In this musical remake of the 1936 play, she is the Grand Duchess Tatiana Petrovna, a 1920s Parisian exile from the Winter Palace of Czar "Nicky." With her is her consort. General Mikhail Ouratieff, played with the suppleness of a tin soldier by Jean Pierre Aumont. For food, resourceful Tatiana steals artichokes; for fun, the local White Russians have dances in their peasant pantskis—Kazachoks. waltzes, soft shoe, maxixe, tangos, polonaises—name it, they do it. Mikhail carries around 4 billion francs that the Czar gave him "as a sacred trust." come the counterrevolution. As of 1927, a sly Bolshevik commissar (Alexander Scourby) is trailing Mikhail for the money, and Tatiana proposes that they give the Red the slip by signing on as maid and butler to an oil-rich American family.

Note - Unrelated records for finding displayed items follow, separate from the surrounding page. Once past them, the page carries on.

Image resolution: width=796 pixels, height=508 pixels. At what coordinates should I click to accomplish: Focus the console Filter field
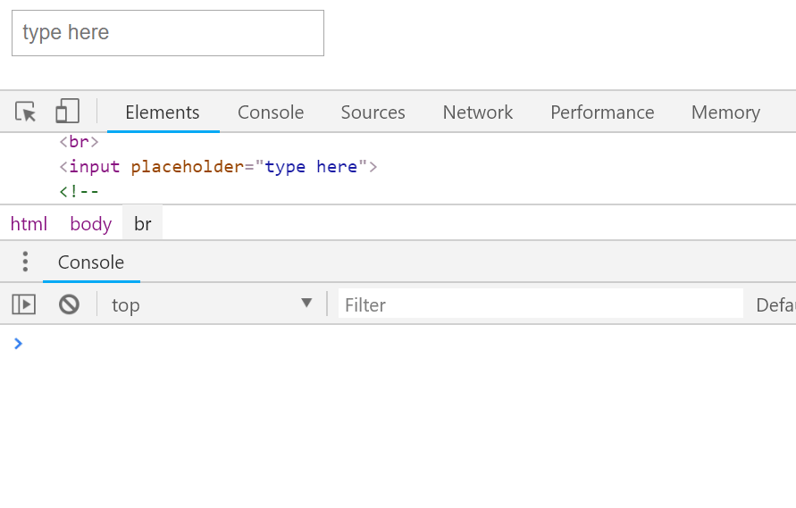[540, 304]
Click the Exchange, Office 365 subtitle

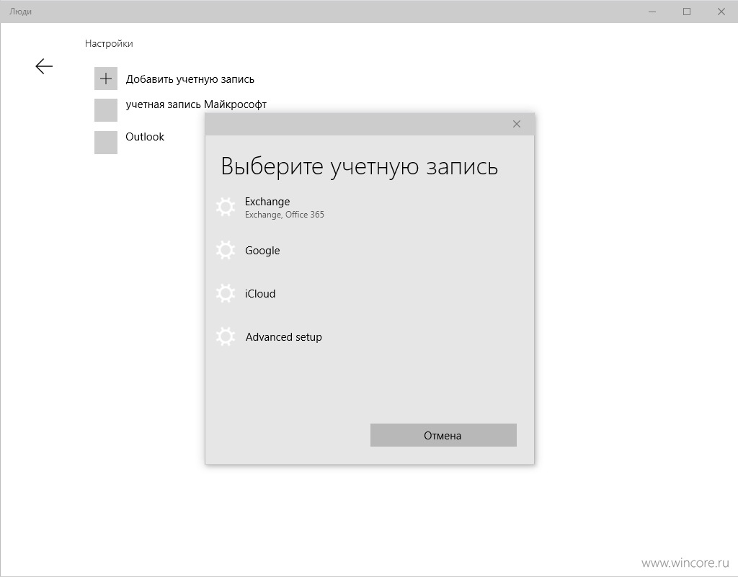pos(284,215)
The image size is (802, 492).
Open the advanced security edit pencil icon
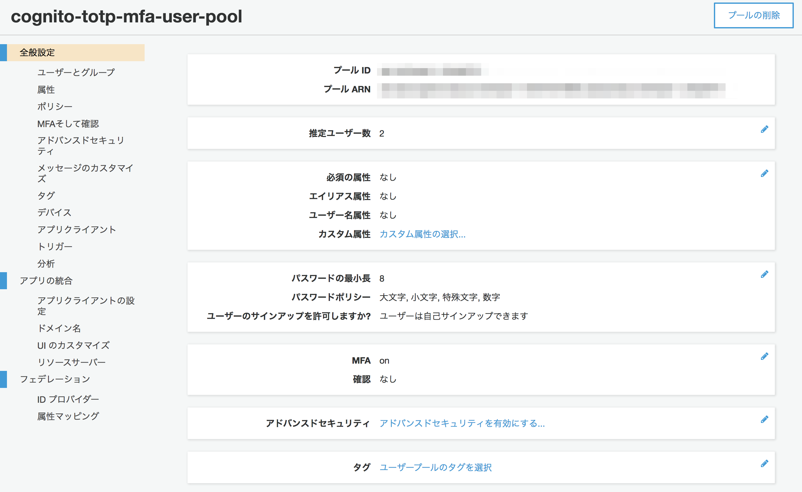click(x=765, y=419)
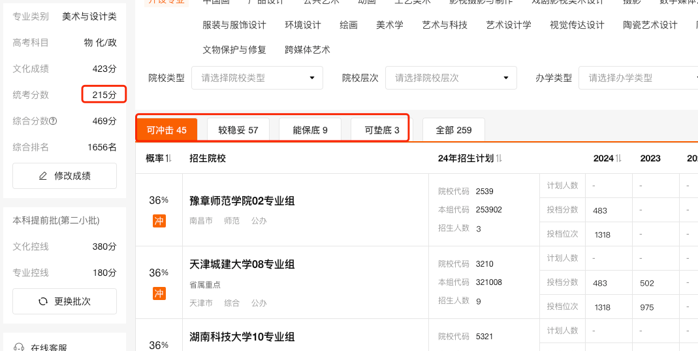This screenshot has height=351, width=698.
Task: Switch to the 能保底 9 tab
Action: [x=310, y=130]
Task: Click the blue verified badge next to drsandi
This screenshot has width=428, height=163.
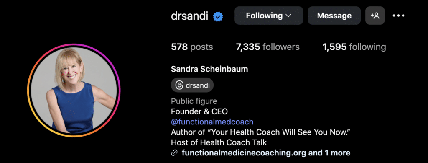Action: coord(218,16)
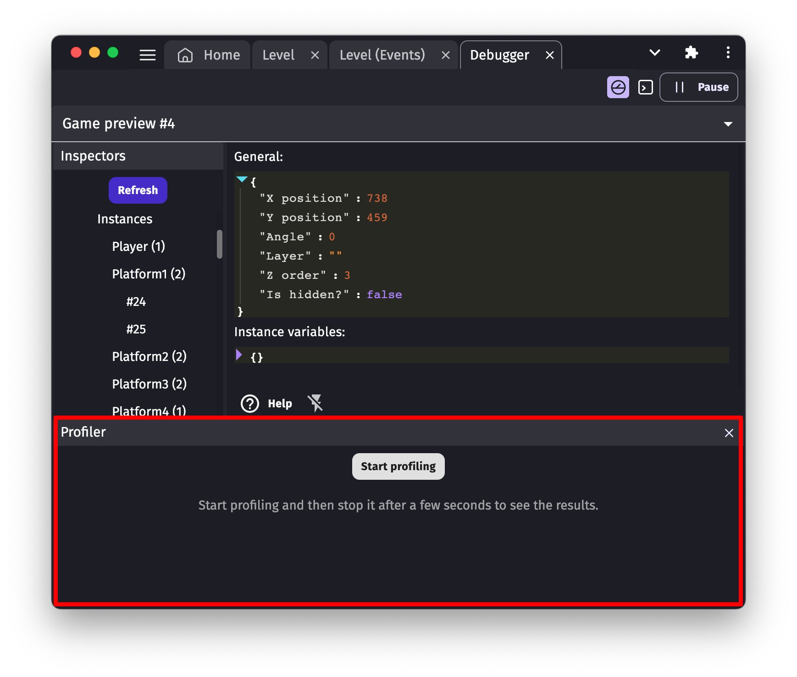This screenshot has width=797, height=677.
Task: Close the Level (Events) tab
Action: (x=445, y=55)
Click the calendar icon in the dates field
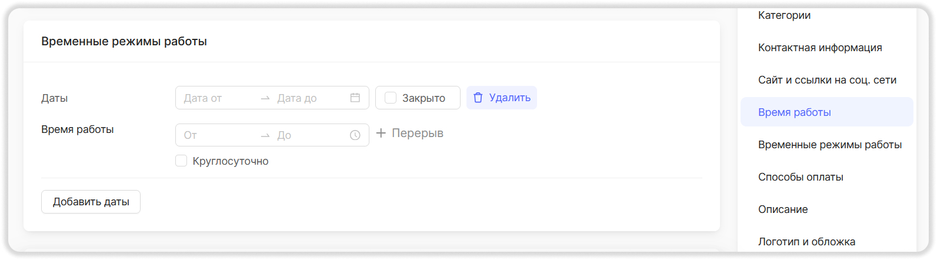This screenshot has height=260, width=937. pyautogui.click(x=355, y=98)
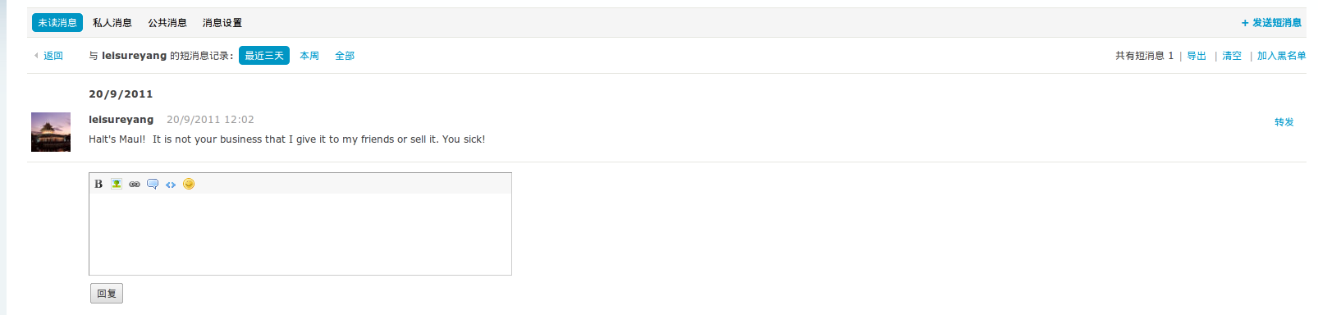The image size is (1318, 315).
Task: Add user via 加入黑名单 link
Action: [x=1282, y=56]
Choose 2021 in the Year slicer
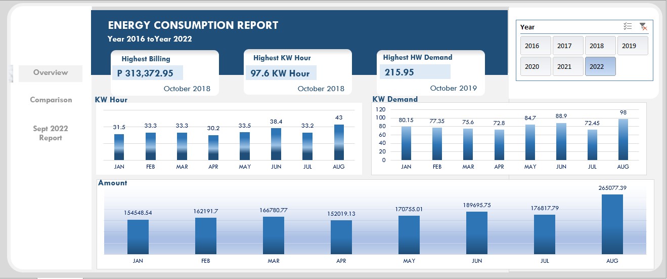 click(x=568, y=66)
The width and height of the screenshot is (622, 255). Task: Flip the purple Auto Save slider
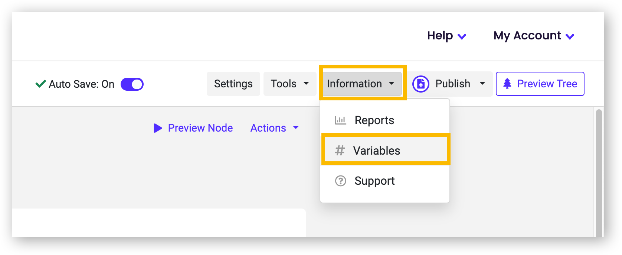pos(132,84)
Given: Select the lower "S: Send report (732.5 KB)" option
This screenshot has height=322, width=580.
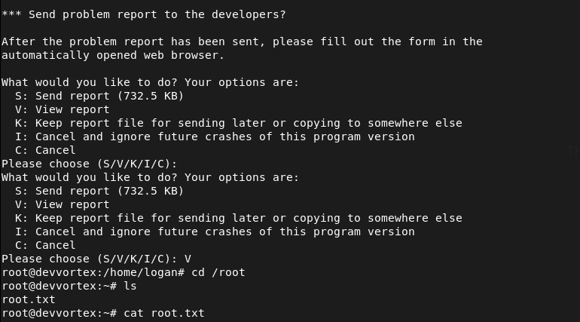Looking at the screenshot, I should point(99,191).
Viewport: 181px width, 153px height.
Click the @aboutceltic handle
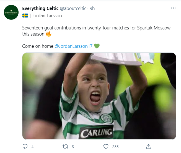click(73, 8)
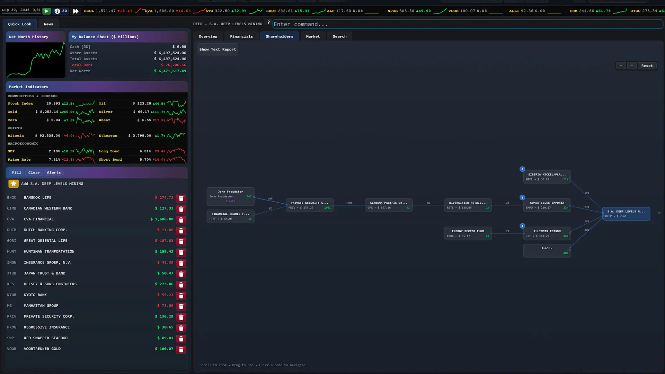This screenshot has width=665, height=374.
Task: Click the fast-forward icon
Action: (76, 11)
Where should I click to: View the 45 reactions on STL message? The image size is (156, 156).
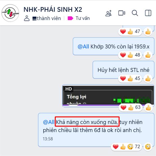130,79
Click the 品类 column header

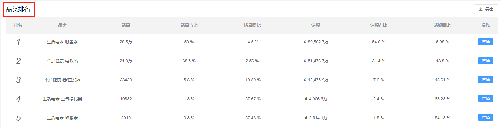pos(62,25)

It was a mild comic conceit at best, and time has made the resulting camouflage and persiflage dimly dispiriting. In 1936, Russia was remotely terrible but not dangerous, still exotic enough for period romance and period humor, attitudes no 1963 playgoer can sustain. Tovarich needed a boldly inventive face lifting, but its book and lyrics sadly sag. Its tune-shy music may please any metronomes in the audience. Sample wit: "Let's go down to the kitchen and get a potato and make our own vodka." Sample lyric:

I go to bed, I go to bed

I pull the covers up around my head . . .

Just when a playgoer wishes he could do the same, Vivien Leigh divertingly peps up the proceedings. She shimmies a madcap Charleston that ought to be recorded on a film strip of memorable moments from forgettable musicals. She torch-sings an affecting lament for lost first love (I Know the Feeling) in a bistro baritone that huskily recalls early Marlene Dietrich. In party scenes, she alone does not resemble a fugitive from a Vat 69 ad. Although her eyes seem candlelit with some private poetry of grief, she plays the regal scamp all evening, ornamenting with a playfully aristocratic touch the shoddy show goods with which Broadway's indomitable pitchmen hope to mulct the theatergoing muzhiks.